Berent, I., (2023) The Harder Problem of Consciousness: Us. New York, Psychology Today.

Damasio, A., (2018). The Strange Order of Things. London, Pantheon Books.

Damasio, A., (2021). Feeling & Knowing. Making Minds Conscious. New York, Pantheon Books.

Edelman M., Tononi G., (2000). A Universe of Consciousness. New York, Basic Books.

Gallagher, S. & Zahavi, D., (2021) The Phenomenological Mind, Third Edition, New York, Routledge.

Heidegger, L., (1996) Being and Time, trans; J. Stambaugh. Albany, Suny.

Husserl, E., (2001). Logical Investigations. 2 vols, trans. J. N. Findlay, London, Routledge.

Koch, C., (2019). The Feeling of Life Itself. Cambridge MA, MIT Press.

LeDoux, J., (2019). The Deep History of Ourselves. The Four-Billion-Year Story of How We Got Conscious Brains. New York, Viking.
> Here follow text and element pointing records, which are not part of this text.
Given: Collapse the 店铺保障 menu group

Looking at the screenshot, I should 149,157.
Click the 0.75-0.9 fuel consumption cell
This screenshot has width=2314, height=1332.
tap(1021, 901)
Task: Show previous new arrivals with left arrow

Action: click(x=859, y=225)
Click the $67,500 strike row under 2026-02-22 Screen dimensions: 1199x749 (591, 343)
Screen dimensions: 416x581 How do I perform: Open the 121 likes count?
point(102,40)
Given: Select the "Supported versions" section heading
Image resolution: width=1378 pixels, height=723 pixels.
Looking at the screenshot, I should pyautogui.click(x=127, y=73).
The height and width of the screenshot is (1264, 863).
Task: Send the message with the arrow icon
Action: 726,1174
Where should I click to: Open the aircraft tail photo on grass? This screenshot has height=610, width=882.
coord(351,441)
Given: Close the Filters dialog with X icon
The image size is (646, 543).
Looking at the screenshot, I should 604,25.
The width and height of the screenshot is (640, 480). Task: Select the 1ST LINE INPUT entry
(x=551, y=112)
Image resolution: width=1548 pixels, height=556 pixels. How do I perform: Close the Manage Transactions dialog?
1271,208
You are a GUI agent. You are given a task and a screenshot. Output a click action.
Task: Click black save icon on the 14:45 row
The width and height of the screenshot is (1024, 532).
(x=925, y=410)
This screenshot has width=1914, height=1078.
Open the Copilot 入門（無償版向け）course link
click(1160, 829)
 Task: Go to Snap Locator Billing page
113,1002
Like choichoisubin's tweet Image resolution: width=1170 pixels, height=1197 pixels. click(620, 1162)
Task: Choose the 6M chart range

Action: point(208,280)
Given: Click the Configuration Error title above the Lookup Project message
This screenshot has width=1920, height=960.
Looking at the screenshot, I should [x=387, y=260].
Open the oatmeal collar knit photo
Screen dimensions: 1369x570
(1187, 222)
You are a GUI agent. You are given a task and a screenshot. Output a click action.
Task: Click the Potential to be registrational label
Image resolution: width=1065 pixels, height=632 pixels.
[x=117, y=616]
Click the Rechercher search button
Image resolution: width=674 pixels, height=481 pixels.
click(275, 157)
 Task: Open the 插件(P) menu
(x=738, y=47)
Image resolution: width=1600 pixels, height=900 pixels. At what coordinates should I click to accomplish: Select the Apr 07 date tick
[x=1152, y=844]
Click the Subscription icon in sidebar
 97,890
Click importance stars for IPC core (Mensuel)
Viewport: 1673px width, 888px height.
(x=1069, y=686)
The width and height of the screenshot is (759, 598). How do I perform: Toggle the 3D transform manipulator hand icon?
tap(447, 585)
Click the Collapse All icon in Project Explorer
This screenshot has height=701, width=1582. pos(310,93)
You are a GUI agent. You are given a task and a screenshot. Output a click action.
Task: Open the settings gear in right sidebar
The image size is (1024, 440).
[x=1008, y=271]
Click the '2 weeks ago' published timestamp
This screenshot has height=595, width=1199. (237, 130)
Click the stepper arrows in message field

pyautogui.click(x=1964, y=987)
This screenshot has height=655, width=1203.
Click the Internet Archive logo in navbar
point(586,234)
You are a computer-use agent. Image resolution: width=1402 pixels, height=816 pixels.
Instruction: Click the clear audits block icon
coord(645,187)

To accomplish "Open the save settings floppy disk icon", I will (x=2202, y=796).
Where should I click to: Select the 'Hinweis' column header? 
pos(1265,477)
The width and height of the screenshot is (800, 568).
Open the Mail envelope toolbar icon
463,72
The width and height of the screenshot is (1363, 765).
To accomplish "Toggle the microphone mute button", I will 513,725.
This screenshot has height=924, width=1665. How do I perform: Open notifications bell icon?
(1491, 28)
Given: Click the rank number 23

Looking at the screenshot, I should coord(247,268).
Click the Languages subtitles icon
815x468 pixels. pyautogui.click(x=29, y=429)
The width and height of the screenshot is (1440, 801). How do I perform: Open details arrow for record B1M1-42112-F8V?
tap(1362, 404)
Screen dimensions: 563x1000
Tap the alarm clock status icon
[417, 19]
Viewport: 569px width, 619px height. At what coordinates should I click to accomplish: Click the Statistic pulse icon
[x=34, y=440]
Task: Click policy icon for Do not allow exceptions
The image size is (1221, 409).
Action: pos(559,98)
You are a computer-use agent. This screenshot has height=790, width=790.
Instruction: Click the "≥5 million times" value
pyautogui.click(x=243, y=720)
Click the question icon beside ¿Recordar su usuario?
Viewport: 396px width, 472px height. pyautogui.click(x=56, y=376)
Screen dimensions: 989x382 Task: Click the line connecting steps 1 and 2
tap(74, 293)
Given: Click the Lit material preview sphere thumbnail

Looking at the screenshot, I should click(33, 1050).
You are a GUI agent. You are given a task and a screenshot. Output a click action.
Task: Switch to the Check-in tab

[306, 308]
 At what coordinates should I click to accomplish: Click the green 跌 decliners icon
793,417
LeDoux, J., (2023) The Four Realms of Existence. A New Theory of Being Human. Cambridge Massachusetts, Belknap Press of Harvard University Press.

Merleau-Ponty, M., (2012). The Phenomenology of Perception. Trans. D. Landes. London, Routledge.

Nagel, T., (1974) What it is like to be a bat? Philosophical Review 83, 435 – 50.

Sartre, J. -P., (2018) Being and Nothingness. An Essay in Phenomenological Ontology. Trans. S. Richmond. London, Routledge.

Zahavi, D., (2020) Getting Clearer on for-me-ness and mineness. In U. Kriegel (ed). The Oxford Handbook for the Philosophy of Consciousness (pp. 635-53) Oxford, Oxford University Press.